Power has been restored to most of Auckland, but many Northland customers are still without electricity. Photo / Brett Phibbs

Power has been restored to most of Auckland, but many Northland customers are still without electricity. Photo / Brett Phibbs

Removing the risk to the power supply to the top half of the North Island will take three or four years and cost $540 million, Transpower says.

Parts of Auckland, West Auckland, the North Shore and everything north of the Auckland Harbour Bridge were without power for several hours today when a container on a fork lift hit a high-voltage power line in Otahuhu.

Power was restored by 1pm, Transpower said.

The outage was caused after a forklift carrying a container knocked out the main source of power for the North Shore, parts of West Auckland and Northland.

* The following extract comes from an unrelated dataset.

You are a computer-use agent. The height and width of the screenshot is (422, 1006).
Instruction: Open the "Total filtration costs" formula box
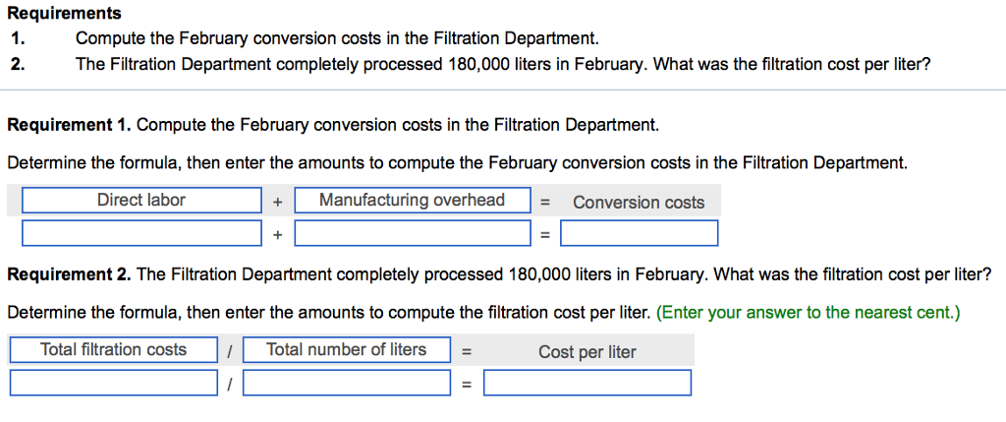point(114,350)
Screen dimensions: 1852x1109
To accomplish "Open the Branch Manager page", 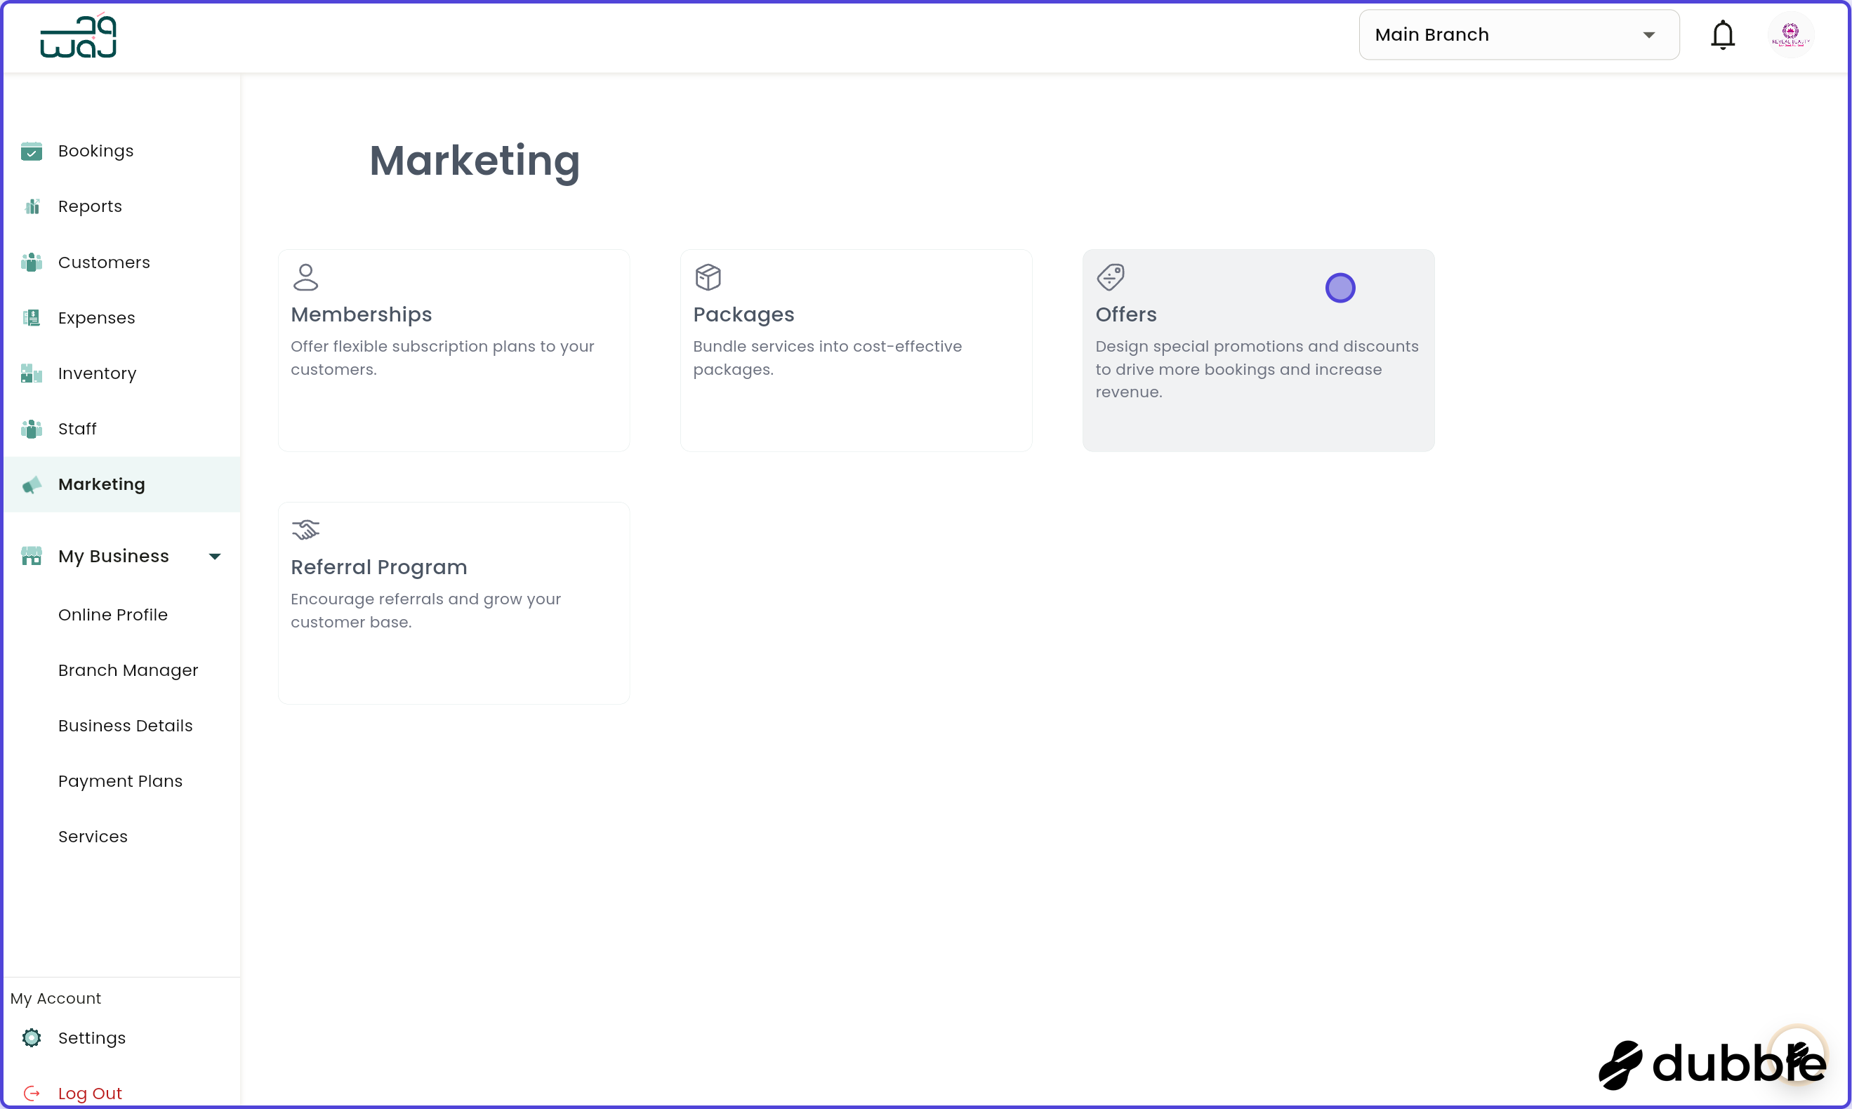I will [128, 670].
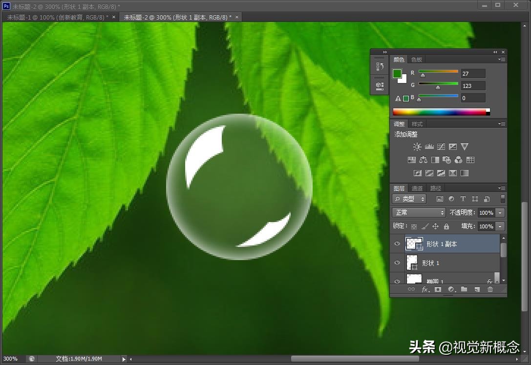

Transpower chief executive Patrick Strange said the driver of the forklift was a "lucky" man.

"There would have been a very big explosion and I understand the tyres were all blown out," he told NZPA.

He said the North Auckland and Northland Project (NAaN) to reinforce the power supply through Auckland was still years away from completion.

"We are running a $540 million cable which will basically parallel this line. That will be completed in 2013 and put a transmission ring around Auckland."

The new 37km of cable would run from Pakuranga, in the eastern suburbs, under the road, through the Vector Tunnel, across the harbour bridge and in ducts on the northern motorway to Albany.

"This will remove the exposure to this single double-circuit line. It means that you could lose the cable or both circuits and we would have time to restore supply without affecting customers."

North Shore mayor Andrew Williams said the cut has given Transpower "a shock", causing people to be trapped in lifts and black-outs at traffic lights.

About 280,000 homes and businesses from West Auckland, the North Shore and Northland lost power this morning.

Mr Williams said 20,000 businesses were without power this morning and it caused "chaos" to traffic.

"There's a huge cost to people right now, twiddling their thumbs who can't do any work for an hour or so," Mr Williams said.

He said the cut highlighted the fragility of the New Zealand network.

"You can't be reliant on old over-head lines floating around West Auckland," Mr Williams said.